Outre l’église Saint-Jacques et les fortifications, la ville possède plusieurs bâtiments dignes d’intérêt, notamment de remarquables exemples de l’architecture civile médiévale. L’espace urbain à l’intérieur de l’enceinte est organisé autour de deux rues parallèles est-ouest : la rue Saint-Jacques au sud et la rue Saint-Jean au nord. L’ancienne viguerie, aujourd’hui siège de l’hôtel de ville, est sise rue Saint-Jean, à l’angle avec la place de l’église. Le bâtiment remonte au XII.me siècle, de même que la tour-beffroi qui le flanque, surmonté par une pyramide en maçonnerie en 1623. L’hôpital de Villefranche (rue Saint-Jean), fondé par Pons de Sarabeu en 1225, comporte un corps de logis remanié surmonté de merlons, et une haute tour quadrangulaire dont le sommet est surmonté de corbeaux. Presque toutes les maisons remontent au Moyen Âge. La plupart ont été remaniées et présentent donc des traces, des empreintes des différentes époques. Au rez-de-chaussée, elles comportent quasiment toutes une ou plusieurs grandes arches en plein cintre. Certaines façades présentent encore des fenêtres géminées, comme par exemple la demeure sise au 75 rue Saint-Jean (deuxième moitié du XIII.me siècle) ou des fenêtres à meneaux, comme aux 24-26 rue Saint-Jean (vers 1500) 

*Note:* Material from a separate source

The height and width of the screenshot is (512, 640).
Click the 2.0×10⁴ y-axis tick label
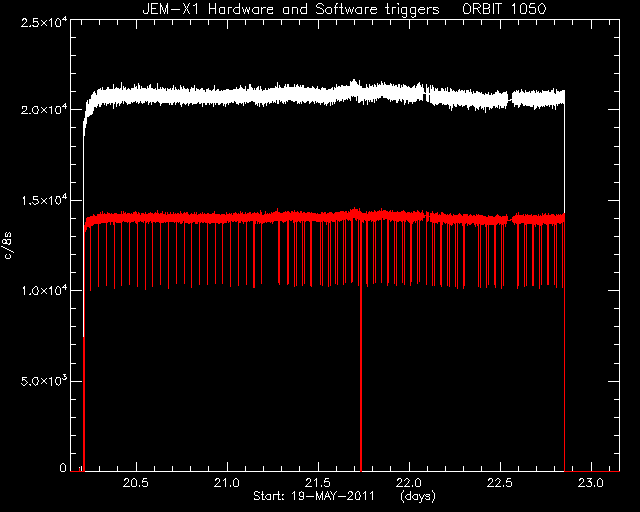click(44, 110)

C’est de la gare de Villefranche – Vernet-les-Bains (en fait sur la commune de Corneilla-de-Conflent) que part le Train Jaune (ligne de Cerdagne). 
C’est à Villefranche-de-Conflent qu’a été en partie tourné par André Hunebelle en 1959 Le Bossu réunissant Jean Marais, Bourvil, François Chaumette, Jean Le Poulain et Guy Delorme.
Nous découvrons villefranche-de-Conflent à notre rythme, après avoir franchi le pont qui enjambe la Têt, nous parcourons les 2 artères principales de la citadelle la rue Saint-Jean et la rue Saint-Jacques. Nous ressortons de la citadelle, en empruntant la porte de France, qui est située à l’est de l’enceinte. Il est 17 heures, nous rejoignons notre bus, pour reprendre notre chemin en direction de Montpellier via Prades, Perpignan et L’A9.

Pour une première, c’est réussi, c’est la première fois que l’association Rencontre proposait une sortie sur 2 jours. Dommage que la météo nous ait boudé, mais nous sommes arrivés à passer au travers des plus grosses gouttes de pluie. La balade en petit train, c’était sympat, mais il a manqué d’une description des lieux traversés, il paraît que ça existe, mais certainement en saison haute du tourisme. L’hébergement et la table ont été parfaits, Nicolas avait la conduite douce, Rosemay a été égale à elle-même, Christine la guide n’était pas avare dans ses descriptions, sans oublier les coudes de Pierrette et de Andrée qui nous ont conduit à merveille. La visite des fours de Mont-Louis et d’Odeillo, nous ont mis en évidence, que l’énergie solaire est l’avenir, mais nous en sommes encore aux balbutiements, et il faudra encore beaucoup de milliards d’euros pour que cette énergie propre fasse partie de notre quotidien.